The Welsh-Zambian director’s debut feature is premiering at Cannes: an everyday story of choosing between life in a travelling witch camp or being transformed into a goat

At the heart of I Am Not a Witch, a Zambian-set highlight of this year’s Cannes Festival, is an eminently relatable dilemma: should you remain living as witch in a travelling camp for tourists? Or liberate yourself, and thus risk being magically transformed into a goat as punishment? Who hasn’t wrestled with that one at some point or another? “That’s a choice I feel like I, as a woman, make all the time,” says Rungano Nyoni, the film’s Zambian-born, Cardiff-raised director. She laughs. “Shall I become a goat? Or shall I become a woman and live with all the injustices and difficulties that come with it?”

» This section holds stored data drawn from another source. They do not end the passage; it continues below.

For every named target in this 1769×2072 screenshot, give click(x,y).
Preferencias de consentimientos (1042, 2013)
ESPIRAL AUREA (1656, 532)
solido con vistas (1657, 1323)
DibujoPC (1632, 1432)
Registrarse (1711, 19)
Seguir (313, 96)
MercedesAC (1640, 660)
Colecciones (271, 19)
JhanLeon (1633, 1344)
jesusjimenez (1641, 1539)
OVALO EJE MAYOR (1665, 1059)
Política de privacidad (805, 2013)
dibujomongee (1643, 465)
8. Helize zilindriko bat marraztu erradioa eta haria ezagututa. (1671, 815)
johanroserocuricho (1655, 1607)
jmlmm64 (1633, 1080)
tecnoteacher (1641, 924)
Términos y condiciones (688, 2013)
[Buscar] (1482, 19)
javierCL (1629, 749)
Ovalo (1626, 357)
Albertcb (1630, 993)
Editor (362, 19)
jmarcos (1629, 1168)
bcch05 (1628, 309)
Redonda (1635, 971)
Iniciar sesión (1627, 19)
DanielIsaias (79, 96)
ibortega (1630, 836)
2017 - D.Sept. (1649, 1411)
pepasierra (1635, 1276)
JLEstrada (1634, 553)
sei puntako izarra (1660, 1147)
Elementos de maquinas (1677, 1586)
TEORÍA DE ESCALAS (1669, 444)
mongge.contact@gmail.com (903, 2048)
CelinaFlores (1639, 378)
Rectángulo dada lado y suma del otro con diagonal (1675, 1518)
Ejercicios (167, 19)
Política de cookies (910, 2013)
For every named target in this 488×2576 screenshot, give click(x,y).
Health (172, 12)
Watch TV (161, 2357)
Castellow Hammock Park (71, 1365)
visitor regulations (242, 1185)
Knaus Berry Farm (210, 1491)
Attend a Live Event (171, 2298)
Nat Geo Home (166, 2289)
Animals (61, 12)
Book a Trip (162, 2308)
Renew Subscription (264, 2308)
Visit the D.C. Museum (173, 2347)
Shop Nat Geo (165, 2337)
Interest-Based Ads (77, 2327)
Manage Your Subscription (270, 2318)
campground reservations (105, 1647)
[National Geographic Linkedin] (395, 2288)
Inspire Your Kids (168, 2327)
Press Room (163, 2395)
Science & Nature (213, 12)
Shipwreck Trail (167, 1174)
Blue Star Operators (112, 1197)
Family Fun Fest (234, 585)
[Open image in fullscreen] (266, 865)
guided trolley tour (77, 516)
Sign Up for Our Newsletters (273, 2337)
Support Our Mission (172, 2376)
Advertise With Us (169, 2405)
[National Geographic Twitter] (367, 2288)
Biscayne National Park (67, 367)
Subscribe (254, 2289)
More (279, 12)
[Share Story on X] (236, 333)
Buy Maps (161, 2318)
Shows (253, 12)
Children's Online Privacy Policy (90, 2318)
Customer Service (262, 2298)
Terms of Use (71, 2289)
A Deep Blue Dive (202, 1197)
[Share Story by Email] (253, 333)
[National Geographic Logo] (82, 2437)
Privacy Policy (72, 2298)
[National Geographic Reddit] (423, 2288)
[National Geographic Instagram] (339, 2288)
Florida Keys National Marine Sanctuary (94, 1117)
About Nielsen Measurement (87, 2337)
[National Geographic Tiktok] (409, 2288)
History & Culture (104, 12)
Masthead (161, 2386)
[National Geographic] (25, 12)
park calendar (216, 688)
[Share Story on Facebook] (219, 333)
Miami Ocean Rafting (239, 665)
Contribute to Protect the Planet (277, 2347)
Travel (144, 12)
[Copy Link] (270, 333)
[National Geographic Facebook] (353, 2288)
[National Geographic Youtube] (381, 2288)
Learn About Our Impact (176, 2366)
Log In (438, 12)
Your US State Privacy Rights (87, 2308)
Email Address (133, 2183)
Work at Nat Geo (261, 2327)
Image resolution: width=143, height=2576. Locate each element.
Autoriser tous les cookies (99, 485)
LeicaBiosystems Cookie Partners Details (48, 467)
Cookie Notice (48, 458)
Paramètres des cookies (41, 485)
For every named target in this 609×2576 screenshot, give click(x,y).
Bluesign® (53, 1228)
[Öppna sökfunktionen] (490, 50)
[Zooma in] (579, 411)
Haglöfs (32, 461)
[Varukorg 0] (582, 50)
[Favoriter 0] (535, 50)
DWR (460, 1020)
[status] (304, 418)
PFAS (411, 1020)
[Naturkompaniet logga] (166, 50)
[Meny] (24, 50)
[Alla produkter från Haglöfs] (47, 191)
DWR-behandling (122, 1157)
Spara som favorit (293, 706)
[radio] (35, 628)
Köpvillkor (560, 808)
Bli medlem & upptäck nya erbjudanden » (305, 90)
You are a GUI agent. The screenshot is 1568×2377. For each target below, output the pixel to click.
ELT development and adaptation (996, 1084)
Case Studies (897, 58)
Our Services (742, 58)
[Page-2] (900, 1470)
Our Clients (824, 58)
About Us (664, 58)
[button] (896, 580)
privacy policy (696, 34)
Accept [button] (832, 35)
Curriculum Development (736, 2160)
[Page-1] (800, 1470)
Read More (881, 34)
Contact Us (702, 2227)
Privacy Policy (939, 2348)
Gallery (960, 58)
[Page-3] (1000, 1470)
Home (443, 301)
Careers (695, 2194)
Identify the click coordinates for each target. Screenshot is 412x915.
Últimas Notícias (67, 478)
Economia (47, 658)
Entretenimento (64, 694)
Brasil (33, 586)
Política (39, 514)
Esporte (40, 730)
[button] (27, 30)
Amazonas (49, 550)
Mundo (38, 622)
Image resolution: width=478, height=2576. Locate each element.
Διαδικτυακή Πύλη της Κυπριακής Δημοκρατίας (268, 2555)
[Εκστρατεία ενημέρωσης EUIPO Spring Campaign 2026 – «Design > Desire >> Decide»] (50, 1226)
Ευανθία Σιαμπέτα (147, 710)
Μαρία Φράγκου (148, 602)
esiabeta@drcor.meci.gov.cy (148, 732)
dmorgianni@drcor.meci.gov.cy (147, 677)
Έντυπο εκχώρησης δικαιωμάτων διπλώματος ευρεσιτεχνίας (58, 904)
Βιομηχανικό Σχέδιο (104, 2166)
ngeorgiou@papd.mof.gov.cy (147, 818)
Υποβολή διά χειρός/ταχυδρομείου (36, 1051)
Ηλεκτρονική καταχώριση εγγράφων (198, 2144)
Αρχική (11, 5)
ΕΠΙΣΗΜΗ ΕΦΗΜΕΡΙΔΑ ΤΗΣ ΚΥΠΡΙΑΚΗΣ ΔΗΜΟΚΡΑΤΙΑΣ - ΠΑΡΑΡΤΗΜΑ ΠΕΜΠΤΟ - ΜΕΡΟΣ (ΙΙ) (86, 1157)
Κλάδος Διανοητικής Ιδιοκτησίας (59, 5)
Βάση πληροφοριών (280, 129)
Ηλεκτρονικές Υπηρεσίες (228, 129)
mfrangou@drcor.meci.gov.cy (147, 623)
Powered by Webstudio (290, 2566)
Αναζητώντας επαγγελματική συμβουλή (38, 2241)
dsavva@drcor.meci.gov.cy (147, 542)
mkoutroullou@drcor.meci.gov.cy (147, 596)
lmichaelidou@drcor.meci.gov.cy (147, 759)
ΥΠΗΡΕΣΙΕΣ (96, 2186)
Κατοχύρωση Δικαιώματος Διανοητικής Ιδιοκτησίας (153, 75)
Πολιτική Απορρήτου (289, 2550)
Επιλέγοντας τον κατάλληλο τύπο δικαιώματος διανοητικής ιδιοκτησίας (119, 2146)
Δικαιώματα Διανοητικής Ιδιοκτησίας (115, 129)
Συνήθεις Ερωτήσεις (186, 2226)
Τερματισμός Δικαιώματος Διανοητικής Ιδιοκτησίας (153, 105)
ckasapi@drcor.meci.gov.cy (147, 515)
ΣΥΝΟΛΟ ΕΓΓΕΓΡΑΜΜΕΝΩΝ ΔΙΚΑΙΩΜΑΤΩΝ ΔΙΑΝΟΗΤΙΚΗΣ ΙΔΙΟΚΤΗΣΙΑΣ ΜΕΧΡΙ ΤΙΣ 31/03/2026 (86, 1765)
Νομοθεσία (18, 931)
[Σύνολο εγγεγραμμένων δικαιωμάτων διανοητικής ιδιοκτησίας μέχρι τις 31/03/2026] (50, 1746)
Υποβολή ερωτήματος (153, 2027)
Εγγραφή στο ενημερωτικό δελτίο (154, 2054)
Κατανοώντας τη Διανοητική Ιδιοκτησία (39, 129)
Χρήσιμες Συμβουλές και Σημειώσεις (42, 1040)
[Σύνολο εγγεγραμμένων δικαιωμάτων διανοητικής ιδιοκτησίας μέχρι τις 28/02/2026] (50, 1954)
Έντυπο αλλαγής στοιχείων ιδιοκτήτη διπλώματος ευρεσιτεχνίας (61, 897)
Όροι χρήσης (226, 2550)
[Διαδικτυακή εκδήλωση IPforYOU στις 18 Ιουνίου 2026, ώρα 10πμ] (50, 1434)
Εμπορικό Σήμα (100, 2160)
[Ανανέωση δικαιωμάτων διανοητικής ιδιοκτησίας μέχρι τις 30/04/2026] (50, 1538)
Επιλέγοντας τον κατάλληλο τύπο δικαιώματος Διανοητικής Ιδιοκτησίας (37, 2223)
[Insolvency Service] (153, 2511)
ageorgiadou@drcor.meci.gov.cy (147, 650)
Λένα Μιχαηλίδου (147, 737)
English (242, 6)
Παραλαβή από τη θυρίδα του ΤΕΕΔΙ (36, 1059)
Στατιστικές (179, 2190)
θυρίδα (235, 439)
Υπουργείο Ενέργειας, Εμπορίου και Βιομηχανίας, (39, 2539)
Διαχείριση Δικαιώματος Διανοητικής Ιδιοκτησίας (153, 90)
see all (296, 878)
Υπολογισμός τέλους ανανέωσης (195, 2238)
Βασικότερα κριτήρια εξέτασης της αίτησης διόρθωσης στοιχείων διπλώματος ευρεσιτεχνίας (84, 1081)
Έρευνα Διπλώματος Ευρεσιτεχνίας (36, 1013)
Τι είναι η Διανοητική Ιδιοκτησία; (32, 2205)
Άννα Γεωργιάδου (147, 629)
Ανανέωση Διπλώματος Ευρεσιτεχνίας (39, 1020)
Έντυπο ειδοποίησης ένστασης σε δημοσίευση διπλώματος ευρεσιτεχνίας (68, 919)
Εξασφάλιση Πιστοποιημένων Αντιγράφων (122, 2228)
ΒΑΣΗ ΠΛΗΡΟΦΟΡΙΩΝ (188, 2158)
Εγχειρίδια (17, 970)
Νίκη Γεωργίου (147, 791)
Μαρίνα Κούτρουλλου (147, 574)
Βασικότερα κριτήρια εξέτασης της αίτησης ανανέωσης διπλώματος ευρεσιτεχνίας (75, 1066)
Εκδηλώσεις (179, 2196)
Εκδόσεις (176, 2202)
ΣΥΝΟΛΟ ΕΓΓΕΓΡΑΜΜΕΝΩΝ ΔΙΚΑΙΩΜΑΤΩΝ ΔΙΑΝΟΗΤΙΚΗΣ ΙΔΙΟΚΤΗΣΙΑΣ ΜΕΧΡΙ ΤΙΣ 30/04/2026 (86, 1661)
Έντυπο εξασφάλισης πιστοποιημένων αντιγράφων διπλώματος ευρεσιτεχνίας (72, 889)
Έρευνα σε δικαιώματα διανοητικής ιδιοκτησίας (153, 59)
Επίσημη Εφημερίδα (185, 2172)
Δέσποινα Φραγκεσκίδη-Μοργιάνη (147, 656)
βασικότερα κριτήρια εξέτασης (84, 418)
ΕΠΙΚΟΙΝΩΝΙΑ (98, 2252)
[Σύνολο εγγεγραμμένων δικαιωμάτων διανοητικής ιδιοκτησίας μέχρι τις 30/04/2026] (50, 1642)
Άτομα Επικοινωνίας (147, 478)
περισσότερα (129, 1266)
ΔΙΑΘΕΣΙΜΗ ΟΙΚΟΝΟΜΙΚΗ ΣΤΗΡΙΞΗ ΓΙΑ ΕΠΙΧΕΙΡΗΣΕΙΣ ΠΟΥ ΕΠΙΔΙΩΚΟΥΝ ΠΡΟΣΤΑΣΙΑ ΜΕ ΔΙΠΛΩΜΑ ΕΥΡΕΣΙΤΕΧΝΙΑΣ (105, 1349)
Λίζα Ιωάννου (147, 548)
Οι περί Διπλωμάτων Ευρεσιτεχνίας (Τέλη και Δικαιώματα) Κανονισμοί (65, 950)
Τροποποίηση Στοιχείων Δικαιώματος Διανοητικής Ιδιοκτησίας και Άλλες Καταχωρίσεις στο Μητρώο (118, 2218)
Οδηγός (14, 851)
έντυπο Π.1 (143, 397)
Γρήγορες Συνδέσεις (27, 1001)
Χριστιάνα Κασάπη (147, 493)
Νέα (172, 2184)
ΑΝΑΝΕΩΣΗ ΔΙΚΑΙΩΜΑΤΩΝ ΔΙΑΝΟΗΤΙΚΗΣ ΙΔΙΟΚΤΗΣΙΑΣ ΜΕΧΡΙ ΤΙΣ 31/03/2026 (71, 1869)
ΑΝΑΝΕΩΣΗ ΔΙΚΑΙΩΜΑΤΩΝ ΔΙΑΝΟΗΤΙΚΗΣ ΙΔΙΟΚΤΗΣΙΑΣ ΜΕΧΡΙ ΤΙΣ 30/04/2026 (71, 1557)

In Nyoni’s conversation, as in the society she depicts on film, metaphor and literal truth can sometimes become entwined. It is one of the qualities that makes her debut feature, a satire about a nine-year-old girl who is accused of witchcraft, so beguiling. The selection of I Am Not a Witch for the festival’s directors fortnight is a particular achievement for a first-time feature director, since this section is a breeding ground for future auteurs. It is the afternoon before she is due to fly out to France, though, and Nyoni says she is still struggling to relax into her success: “I’m more nervous than anything … it’s waiting to see it in front of an audience. That either reassures you or makes you even more nervous, so I think that’s when I’ll know.”